### GIVEN INSTRUCTION
Copy the material from the line with "At what coordinates" up to and including its final line, swapping "Bluetooth" for "Wi-Fi" and changing nothing else.

■ ■ ■ ■ ■

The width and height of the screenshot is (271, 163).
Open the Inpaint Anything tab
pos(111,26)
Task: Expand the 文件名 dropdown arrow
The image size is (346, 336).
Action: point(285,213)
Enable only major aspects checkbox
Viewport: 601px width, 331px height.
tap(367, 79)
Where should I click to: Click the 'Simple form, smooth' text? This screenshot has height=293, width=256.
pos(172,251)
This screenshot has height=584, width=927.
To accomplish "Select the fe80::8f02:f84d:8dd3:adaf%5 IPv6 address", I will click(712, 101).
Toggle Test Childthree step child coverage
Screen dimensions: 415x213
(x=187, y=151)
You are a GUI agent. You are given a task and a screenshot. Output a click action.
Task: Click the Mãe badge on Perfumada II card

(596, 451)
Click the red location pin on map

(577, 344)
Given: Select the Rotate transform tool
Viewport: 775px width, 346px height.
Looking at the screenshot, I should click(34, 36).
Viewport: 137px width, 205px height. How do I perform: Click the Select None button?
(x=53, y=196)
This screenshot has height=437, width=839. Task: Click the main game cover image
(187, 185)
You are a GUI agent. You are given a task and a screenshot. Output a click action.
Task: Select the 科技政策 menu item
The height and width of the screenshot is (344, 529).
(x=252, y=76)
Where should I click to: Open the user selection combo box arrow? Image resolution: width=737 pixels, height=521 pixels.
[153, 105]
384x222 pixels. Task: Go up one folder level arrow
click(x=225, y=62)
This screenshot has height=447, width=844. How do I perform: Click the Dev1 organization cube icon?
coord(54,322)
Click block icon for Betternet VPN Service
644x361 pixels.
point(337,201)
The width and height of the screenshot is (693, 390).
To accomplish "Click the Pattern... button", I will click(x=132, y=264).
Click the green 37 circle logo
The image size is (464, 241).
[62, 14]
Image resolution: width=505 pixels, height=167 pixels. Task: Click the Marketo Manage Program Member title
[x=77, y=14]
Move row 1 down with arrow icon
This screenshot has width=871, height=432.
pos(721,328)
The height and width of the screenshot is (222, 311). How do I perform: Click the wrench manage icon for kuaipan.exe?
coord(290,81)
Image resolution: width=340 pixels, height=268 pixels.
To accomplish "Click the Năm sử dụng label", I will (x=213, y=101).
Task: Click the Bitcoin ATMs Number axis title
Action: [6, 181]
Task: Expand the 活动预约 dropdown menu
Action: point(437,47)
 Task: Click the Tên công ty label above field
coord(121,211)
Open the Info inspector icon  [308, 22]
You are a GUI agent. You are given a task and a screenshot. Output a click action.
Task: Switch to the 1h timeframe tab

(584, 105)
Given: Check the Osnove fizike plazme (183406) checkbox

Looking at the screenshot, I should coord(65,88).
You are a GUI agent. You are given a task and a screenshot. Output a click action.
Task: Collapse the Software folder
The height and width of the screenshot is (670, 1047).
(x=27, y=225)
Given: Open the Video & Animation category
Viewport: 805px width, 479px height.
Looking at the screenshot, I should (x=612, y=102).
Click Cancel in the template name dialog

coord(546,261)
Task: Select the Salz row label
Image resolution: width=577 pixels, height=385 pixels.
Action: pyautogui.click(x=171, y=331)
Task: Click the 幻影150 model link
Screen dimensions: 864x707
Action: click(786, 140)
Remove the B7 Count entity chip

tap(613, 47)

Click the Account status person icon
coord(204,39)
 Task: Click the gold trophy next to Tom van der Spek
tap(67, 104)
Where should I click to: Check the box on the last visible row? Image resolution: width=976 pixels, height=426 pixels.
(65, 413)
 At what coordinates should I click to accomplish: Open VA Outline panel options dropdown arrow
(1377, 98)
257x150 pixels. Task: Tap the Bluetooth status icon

■ ■ ■ ■ ■

### REPLY TO THE EXERCISE
 At what coordinates should I click to accomplish: Open VA Outline panel options dropdown arrow
(1377, 98)
257x150 pixels. Task: Tap the Wi-Fi status icon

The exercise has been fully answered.